To this end, the at least one computing unit 3 may directly apply the perception algorithm to the filtered point cloud 10. Alternatively, the at least one computing unit 3 may use the filtered point cloud 10 to determine a respective region of interest in the camera image 6 and apply the perception algorithm to the camera image 6 while restricting it to the region of interest.

In Fig. 7, it is schematically shown that one or more clusters 12a, 12b of points are identified in the filtered point cloud 10 by the at least one computing unit 3. For extracting the clusters 12a, 12b, known approaches or known methods may be used. After the clustering, the locations of the clusters 12a, 12b in the camera image 6 may be determined. For example, the coordinates of the parameters of the clusters 12a, 12b may be extracted in the coordinates of the local vehicle coordinate system.

For each cluster 12a, 12b, the coordinates of the cluster in the vehicle coordinate system may be transformed to pixel coordinates of the camera system using the respective calibration parameters for the camera 5. The corresponding pixel coordinates may be denoted as region of interest. The at least one computing unit 3 may then apply the classification and/or detection algorithm to the region of interest and provide its result to following software modules of the perception system.

In this way, a significant reduction of the processing power and time consumption compared to traditional camera detection systems may be achieved, in which the whole image has to be searched for patterns to be recognized.

It is noted that a precise HD map with infrastructure and other static obstacles in terms of the reference point cloud 9 may also be used for other applications in the context of automated driving. Automated driving vehicle systems may be equipped with software processing modules for estimating the surrounding object’s possible trajectory based on their past trajectories, orientation, motion model, further characteristics et cetera. Also, the ego vehicle’s possible trajectories may be estimated analogously, and a respective trajectory the ego vehicle should follow may be selected. Among the trajectories, which are calculated, some may be discarded because of a possible collision with surrounding objects, because they may infringe traffic rules and/or they may lead to collisions with infrastructure obstacles.

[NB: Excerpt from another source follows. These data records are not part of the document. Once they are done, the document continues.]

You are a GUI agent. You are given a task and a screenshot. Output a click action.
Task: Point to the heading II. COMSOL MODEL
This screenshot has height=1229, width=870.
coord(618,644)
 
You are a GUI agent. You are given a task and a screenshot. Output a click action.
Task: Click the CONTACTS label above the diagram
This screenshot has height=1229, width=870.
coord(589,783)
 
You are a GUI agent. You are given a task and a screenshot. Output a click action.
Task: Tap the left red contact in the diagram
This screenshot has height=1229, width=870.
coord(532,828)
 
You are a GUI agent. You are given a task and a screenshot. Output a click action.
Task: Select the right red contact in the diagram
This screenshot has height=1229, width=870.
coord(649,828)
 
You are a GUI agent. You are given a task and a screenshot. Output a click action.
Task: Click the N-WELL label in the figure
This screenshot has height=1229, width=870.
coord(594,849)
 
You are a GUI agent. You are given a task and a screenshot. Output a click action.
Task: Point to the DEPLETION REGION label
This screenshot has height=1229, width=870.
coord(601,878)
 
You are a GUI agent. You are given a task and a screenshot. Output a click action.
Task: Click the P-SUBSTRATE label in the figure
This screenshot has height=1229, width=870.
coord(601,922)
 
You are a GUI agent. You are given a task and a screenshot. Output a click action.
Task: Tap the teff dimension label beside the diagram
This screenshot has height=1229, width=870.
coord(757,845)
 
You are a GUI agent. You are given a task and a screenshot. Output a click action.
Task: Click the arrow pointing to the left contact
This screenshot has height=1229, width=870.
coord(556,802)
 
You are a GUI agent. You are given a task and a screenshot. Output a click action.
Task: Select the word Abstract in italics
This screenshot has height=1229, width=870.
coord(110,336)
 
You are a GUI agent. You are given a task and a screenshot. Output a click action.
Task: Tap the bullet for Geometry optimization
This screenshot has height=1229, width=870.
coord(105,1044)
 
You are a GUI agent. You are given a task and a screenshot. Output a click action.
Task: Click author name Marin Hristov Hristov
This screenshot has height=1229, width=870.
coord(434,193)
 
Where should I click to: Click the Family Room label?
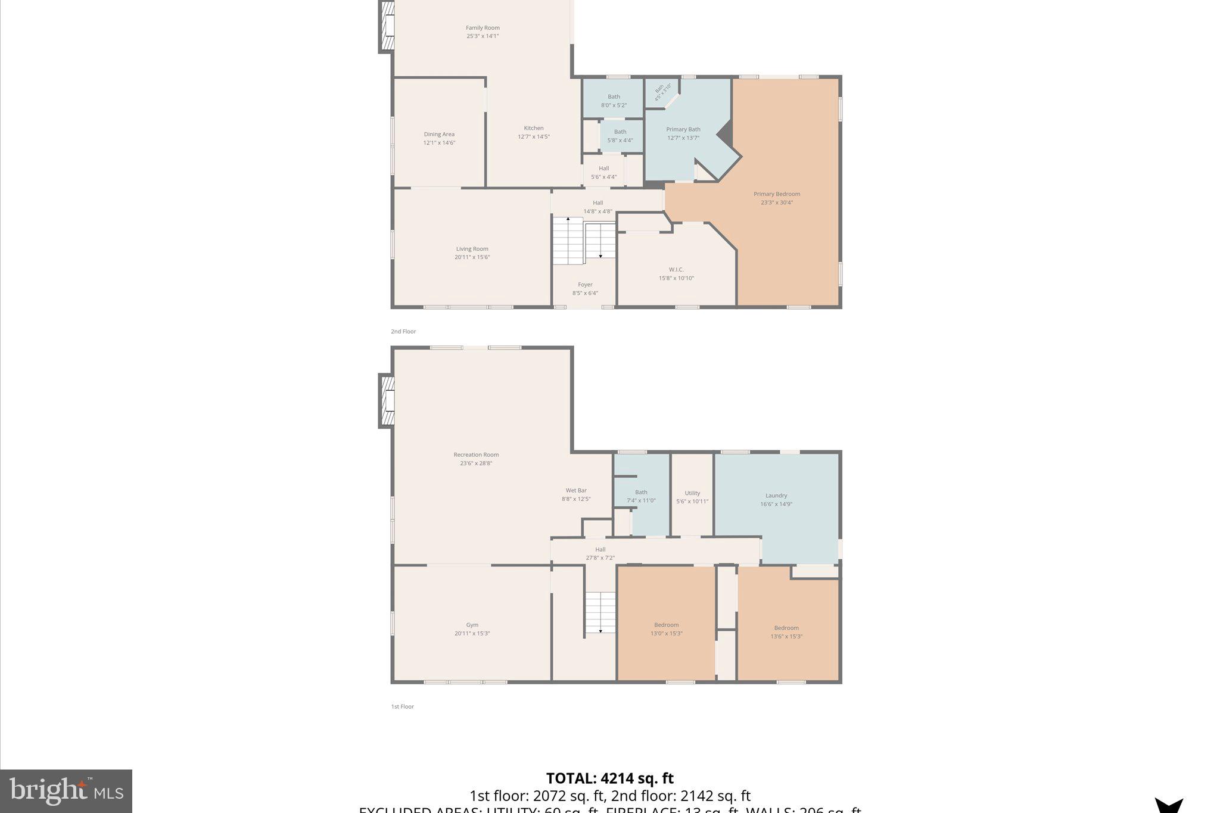coord(483,28)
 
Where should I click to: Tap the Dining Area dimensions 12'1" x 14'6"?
coord(439,143)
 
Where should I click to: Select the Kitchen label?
coord(533,128)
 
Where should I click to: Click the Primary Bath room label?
coord(683,129)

Assuming a precise HD map with infrastructure obstacles is given, such as the reference point cloud 9, and that the vehicle 1 is precisely localized in this HD map, it is possible for a trajectory estimation system of the vehicle 1 to refine this trajectory calculation or estimation as the HD map provides information about the infrastructure, which may go beyond the vehicle’s sensors 4, 5 field of view. The drivable area for the vehicle 1 may then be estimated, even if the infrastructure is not in direct line of sight with the sensors 4, 5 or is occluded.

In Fig. 8, an example for an HD point cloud map 13 is shown as well as an inset showing a respective camera image 15. The vehicle’s sensor perception is, for example, limited to approximately 150 m. The information contained in the point cloud map 13, however, enables a description of the infrastructure of several hundreds of meters including, for example, the road boundaries. The box 14 indicates to what extent the at least one computing unit 3 is able to estimate a safe trajectory for the vehicle 1.

Fig. 9 shows another example for an HD point cloud map 16 and an inset showing a corresponding camera image 18. The box 17 indicates a position of an emergency area for the vehicle 1 to safely stop, which is identifiable in the point cloud map 16 but not in the field of view of the camera 5 at the moment of the snap shot given by the camera image 18.